In West Africa alone, the World Health Organization reports that the current Ebola outbreak— the most severe on record—has killed more than 6,000 out of the 17,000 people who have contracted it. Here in Boston, you could literally bump into someone working on a cure, but it’s a process often hampered by lack of funding and facilities.
Across the river, the Wyss Institute at Harvard University has developed a device that may be able to remove Ebola (and other pathogens) from the bloodstream. Researchers at the Sabeti Lab at The Broad Institute of MIT and Harvard have attempted to unlock the way the virus works by sequencing and analyzing more than 99 Ebola virus genomes. They also catalogued 395 mutations.

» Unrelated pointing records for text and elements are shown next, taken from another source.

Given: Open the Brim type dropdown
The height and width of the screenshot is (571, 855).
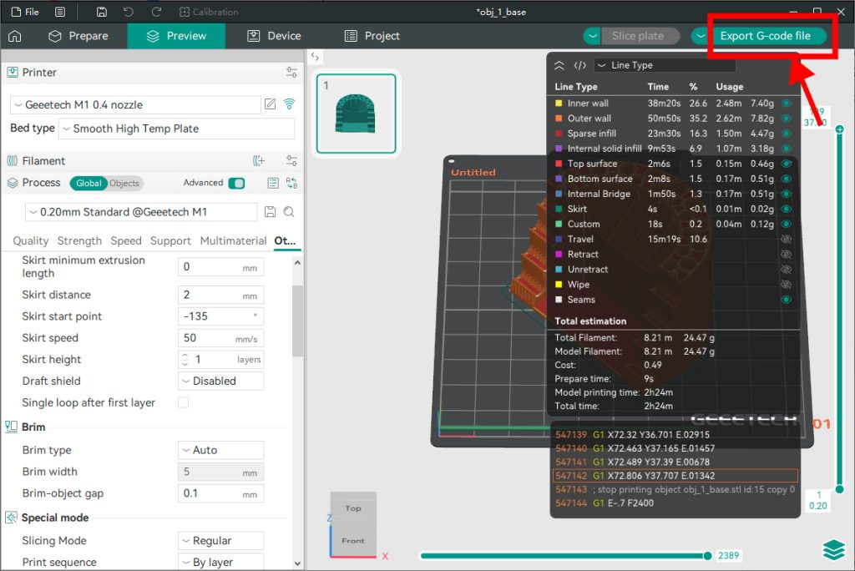Looking at the screenshot, I should coord(220,450).
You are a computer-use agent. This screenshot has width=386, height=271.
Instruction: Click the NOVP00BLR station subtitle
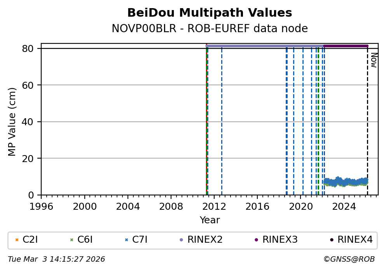210,29
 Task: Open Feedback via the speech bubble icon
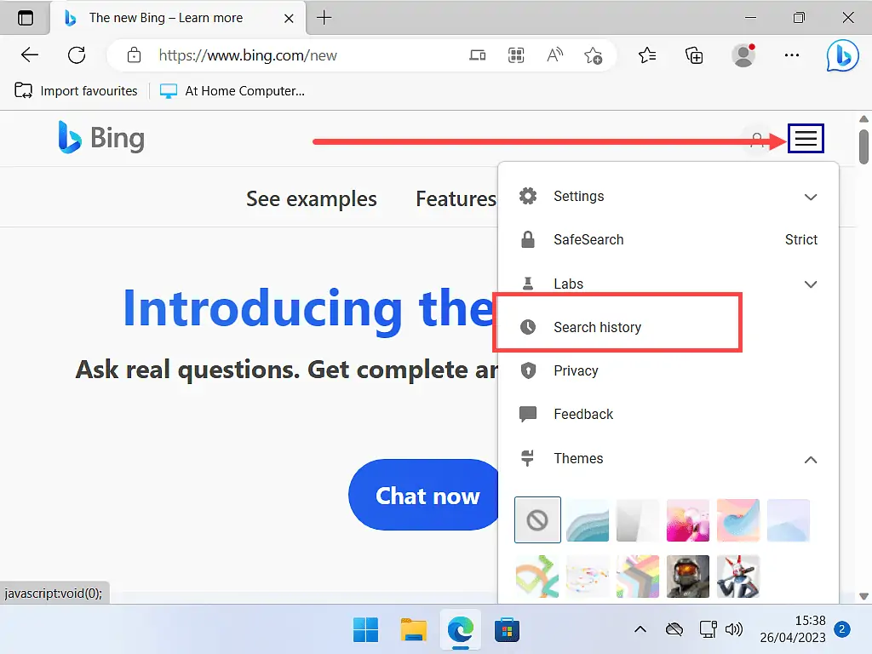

Before this year’s outbreak, many Americans had never heard of Ebola. But the virus isn’t new. It first emerged in 1976, and over the decades, the Ebolavirus genus has mutated into five strains, four of which make humans sick. Though unprecedented in its size and spread in populated areas, the world has seen the 2014 strain, called “Zaire,” before. Researchers say the Zaire strain is more than 90 percent identical to the virus that caused the first known outbreak. It’s slightly more similar to an outbreak that happened in 1995, and it’s even more similar to a 2007 outbreak.Down Huntington Avenue, Northeastern University bio and chemical engineers are using nanotechnology to kill Ebola and stop it from mutating.
It’s been almost 40 years since we first saw Zaire ebolavirus. So why aren’t we further along on a cure? Research on viruses like Ebola in Boston often gets to a certain point, then must take a pause until the timing, funding, and available facilities align to test researchers’ theories. This can add years of delay to an already complicated process.
Facilities
At this point, the only places that can work with the Zaire ebolavirus and its mutations are biosafety level 4 (BSL-4) laboratories with the safety protocols and isolation components required to work with dangerous and rare viruses. But there are approximately 10 labs like this in the United States, at different stages of clearance and construction, which can create a bottleneck for research.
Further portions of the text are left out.